Dataset entries:
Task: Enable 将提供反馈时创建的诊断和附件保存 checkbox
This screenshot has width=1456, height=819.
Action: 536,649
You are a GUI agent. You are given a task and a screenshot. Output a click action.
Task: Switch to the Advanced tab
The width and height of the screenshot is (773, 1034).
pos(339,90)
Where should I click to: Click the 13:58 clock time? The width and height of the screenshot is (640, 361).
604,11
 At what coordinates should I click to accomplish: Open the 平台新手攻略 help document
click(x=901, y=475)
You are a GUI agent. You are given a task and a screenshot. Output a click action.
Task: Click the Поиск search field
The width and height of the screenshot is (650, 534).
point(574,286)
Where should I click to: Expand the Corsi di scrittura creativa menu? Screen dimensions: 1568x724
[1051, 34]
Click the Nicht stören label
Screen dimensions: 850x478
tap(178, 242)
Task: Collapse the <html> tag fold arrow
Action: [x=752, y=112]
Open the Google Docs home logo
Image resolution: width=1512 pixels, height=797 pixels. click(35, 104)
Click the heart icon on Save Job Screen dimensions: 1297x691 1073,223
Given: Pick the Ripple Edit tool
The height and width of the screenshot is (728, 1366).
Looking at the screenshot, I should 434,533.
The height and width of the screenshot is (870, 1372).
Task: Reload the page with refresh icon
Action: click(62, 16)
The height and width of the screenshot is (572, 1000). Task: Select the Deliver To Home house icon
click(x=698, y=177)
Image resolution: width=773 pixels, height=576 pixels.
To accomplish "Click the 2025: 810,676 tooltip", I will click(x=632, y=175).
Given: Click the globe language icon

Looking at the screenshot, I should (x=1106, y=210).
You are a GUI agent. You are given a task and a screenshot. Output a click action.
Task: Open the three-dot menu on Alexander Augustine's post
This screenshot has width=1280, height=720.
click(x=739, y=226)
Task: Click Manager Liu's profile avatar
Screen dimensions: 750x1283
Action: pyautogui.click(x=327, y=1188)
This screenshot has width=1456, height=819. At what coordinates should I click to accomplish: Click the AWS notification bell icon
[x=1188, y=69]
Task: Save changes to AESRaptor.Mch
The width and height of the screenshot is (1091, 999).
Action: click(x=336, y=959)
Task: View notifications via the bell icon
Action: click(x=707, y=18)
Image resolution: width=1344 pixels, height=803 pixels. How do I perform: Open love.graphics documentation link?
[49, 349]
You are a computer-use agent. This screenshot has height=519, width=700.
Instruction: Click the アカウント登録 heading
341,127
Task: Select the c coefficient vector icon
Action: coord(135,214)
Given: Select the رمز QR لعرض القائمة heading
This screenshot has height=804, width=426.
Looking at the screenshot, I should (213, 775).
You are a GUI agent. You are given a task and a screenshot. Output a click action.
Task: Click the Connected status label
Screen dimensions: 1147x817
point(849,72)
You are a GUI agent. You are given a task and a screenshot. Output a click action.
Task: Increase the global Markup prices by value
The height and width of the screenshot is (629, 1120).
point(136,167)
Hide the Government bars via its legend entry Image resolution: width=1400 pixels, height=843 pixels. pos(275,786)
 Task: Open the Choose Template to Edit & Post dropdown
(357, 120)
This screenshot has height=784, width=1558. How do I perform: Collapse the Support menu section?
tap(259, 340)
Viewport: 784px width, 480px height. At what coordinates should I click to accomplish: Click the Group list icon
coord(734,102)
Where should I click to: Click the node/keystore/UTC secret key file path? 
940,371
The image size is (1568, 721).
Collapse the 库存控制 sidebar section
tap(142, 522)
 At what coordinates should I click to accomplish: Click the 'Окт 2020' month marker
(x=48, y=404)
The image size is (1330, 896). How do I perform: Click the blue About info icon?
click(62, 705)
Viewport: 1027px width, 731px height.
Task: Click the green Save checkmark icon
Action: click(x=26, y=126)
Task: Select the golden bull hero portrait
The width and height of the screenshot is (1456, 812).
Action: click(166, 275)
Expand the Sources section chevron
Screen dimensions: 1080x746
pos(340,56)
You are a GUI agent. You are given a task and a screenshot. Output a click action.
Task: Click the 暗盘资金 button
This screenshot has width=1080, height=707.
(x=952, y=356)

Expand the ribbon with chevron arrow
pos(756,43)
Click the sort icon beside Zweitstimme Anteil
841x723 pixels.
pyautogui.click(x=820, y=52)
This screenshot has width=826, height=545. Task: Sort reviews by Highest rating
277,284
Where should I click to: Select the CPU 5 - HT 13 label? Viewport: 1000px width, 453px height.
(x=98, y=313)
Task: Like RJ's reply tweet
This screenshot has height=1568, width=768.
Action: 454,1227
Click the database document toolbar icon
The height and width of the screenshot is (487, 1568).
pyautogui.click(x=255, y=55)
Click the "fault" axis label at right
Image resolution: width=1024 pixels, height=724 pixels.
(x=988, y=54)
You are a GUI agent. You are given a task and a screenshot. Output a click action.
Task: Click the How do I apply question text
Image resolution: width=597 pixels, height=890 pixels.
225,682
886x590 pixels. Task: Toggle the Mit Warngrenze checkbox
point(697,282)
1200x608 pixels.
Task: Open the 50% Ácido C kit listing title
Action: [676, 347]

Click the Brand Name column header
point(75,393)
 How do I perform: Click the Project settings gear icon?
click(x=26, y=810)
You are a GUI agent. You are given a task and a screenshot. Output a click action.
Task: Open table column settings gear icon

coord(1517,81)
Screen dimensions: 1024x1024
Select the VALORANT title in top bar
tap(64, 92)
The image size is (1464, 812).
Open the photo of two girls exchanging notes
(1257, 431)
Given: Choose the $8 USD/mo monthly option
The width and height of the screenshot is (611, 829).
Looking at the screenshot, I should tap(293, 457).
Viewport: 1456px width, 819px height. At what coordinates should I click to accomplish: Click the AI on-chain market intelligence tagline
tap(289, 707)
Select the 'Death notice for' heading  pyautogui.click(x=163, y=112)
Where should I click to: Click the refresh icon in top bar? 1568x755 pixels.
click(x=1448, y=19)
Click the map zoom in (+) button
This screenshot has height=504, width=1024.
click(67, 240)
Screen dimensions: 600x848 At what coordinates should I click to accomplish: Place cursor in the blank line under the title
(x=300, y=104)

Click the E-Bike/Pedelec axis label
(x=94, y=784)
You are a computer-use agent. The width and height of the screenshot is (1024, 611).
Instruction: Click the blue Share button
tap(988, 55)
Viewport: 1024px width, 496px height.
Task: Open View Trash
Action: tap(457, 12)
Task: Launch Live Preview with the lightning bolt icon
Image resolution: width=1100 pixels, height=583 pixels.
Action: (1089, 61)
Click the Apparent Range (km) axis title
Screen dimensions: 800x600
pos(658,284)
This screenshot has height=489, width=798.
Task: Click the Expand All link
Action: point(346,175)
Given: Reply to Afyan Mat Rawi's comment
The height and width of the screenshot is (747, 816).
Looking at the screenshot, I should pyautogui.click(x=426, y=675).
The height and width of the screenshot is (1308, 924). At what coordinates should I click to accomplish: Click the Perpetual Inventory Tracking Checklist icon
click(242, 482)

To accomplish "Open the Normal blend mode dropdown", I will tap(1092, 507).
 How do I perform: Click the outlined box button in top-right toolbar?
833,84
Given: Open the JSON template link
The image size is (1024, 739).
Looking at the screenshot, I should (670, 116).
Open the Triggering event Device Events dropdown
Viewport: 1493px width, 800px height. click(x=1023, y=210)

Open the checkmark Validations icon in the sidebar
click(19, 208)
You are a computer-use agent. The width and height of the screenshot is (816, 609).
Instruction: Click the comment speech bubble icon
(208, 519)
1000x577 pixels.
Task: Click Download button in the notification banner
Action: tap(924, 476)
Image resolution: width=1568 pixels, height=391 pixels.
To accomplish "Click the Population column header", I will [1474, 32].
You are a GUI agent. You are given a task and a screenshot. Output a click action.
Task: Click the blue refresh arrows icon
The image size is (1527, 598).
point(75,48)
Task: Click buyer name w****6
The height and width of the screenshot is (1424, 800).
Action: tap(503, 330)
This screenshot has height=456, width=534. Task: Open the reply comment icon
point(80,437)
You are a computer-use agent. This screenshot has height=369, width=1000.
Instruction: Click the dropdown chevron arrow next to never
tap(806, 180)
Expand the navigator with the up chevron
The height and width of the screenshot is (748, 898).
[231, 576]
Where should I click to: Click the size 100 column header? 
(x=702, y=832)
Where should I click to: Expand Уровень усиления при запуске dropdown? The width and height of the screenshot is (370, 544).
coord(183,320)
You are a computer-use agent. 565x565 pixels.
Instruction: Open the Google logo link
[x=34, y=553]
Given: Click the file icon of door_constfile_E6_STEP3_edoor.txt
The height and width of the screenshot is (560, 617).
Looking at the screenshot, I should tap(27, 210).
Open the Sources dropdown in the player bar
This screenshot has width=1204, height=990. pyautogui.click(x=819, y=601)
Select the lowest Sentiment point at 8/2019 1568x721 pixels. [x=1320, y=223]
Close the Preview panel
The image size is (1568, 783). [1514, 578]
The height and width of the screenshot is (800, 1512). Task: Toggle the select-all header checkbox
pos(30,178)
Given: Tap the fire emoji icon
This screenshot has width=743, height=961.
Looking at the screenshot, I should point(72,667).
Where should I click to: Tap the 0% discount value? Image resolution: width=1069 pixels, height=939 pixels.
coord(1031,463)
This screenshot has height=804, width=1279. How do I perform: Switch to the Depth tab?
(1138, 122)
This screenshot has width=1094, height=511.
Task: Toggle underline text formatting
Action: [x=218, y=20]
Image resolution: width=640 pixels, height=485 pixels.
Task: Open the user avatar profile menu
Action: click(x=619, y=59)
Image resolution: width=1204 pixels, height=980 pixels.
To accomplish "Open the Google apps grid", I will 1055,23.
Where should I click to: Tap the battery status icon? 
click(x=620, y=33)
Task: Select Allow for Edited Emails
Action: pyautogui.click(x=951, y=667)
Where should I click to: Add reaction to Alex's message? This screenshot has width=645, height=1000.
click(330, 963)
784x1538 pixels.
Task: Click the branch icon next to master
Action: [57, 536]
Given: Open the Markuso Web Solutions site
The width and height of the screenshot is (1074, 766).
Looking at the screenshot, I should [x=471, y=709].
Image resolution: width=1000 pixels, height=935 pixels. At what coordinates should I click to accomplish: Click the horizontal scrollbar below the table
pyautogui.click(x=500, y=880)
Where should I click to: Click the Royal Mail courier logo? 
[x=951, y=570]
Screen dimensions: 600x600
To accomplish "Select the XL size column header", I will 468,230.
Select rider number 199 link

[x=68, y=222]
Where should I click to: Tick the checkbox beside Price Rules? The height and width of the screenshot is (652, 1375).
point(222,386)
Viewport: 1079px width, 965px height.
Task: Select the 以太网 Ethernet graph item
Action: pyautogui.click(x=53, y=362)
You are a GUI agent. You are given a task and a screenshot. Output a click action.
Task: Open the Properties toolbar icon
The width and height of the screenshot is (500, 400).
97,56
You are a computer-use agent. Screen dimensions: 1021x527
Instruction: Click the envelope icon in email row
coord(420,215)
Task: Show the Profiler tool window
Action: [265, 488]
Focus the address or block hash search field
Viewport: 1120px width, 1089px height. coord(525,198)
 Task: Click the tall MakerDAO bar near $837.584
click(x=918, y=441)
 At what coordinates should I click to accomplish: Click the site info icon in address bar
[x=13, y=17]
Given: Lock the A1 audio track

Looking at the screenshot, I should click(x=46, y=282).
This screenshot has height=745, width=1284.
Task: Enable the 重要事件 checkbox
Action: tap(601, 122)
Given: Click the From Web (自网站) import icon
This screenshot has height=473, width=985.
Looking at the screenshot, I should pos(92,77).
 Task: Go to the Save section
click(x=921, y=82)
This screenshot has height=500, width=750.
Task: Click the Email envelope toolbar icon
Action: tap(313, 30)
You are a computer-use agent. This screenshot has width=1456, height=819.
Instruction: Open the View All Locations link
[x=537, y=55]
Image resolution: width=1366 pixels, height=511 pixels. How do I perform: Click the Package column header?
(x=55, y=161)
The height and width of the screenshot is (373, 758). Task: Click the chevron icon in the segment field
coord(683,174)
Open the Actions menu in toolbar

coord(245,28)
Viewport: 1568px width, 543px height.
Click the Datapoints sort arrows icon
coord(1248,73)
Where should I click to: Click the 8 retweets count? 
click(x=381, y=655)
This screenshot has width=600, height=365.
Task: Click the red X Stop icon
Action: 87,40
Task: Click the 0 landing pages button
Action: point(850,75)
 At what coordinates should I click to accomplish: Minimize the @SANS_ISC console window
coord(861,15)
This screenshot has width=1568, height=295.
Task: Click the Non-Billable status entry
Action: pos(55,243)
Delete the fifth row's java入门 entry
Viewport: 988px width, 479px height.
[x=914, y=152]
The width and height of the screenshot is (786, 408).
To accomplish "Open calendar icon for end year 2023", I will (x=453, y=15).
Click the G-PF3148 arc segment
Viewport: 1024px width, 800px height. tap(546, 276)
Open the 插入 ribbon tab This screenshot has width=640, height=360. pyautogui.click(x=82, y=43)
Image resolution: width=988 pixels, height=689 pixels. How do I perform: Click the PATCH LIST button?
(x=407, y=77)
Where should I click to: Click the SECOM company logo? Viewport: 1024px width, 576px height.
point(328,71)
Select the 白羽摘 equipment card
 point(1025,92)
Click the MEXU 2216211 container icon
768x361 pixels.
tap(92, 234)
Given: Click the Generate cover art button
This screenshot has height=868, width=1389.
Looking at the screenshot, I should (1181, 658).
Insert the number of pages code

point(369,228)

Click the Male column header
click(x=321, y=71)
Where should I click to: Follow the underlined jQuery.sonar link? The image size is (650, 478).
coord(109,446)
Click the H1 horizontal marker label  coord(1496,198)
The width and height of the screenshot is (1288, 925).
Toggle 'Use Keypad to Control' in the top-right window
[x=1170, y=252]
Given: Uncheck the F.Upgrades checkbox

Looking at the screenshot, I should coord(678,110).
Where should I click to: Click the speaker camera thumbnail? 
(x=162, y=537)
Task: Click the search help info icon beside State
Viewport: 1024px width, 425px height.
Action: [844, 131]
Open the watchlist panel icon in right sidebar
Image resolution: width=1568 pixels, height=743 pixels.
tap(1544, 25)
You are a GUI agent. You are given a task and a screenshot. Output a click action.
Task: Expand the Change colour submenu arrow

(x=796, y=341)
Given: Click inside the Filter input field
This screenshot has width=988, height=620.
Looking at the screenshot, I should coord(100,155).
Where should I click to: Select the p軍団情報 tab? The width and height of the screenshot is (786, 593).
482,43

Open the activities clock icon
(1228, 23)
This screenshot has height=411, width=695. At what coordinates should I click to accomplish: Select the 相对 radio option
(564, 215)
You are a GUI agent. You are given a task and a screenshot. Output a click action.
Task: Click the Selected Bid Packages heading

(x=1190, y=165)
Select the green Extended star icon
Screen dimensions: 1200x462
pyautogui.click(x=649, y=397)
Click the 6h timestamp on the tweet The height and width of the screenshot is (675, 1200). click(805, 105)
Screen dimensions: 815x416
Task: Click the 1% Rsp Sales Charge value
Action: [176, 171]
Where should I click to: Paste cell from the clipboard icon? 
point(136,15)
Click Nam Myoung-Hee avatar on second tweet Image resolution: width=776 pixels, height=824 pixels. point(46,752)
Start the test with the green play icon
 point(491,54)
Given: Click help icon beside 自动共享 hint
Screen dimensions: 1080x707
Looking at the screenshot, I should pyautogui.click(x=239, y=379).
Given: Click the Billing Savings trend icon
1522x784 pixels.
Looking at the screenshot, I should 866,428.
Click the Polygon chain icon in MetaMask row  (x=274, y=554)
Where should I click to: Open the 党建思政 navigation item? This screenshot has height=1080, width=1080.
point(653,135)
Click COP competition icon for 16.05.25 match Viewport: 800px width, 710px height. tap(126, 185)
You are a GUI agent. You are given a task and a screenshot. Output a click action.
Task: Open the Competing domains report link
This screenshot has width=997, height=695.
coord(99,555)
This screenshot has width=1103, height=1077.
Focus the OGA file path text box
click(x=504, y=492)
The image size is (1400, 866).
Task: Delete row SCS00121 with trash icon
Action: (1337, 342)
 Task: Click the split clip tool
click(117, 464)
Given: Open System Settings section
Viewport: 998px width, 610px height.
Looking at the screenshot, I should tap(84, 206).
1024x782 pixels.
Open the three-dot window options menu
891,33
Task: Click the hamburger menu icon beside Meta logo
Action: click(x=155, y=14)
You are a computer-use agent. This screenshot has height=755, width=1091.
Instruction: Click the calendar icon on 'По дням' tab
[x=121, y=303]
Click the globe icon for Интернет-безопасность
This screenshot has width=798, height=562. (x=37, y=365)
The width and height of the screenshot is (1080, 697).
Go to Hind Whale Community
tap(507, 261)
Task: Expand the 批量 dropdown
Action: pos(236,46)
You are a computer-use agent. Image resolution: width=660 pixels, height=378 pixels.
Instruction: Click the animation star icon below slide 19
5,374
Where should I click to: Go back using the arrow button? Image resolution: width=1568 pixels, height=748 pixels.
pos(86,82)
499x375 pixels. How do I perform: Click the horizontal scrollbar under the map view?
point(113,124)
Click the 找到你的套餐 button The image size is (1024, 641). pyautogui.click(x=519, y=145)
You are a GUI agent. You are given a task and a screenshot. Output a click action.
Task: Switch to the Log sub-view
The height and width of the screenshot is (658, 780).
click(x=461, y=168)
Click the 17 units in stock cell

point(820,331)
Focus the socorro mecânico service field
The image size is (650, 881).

■ ACTIVITY ■
Return the span of lines in the data above that opens at the line with "You are a computer-use agent. Image" and closes at the line with "Click the 找到你的套餐", exactly, ends included, nothing else.

■ FINISHED EXERCISE ■
You are a computer-use agent. Image resolution: width=660 pixels, height=378 pixels.
Instruction: Click the animation star icon below slide 19
5,374
Where should I click to: Go back using the arrow button? Image resolution: width=1568 pixels, height=748 pixels.
pos(86,82)
499x375 pixels. How do I perform: Click the horizontal scrollbar under the map view?
point(113,124)
Click the 找到你的套餐 button The image size is (1024, 641). pyautogui.click(x=519, y=145)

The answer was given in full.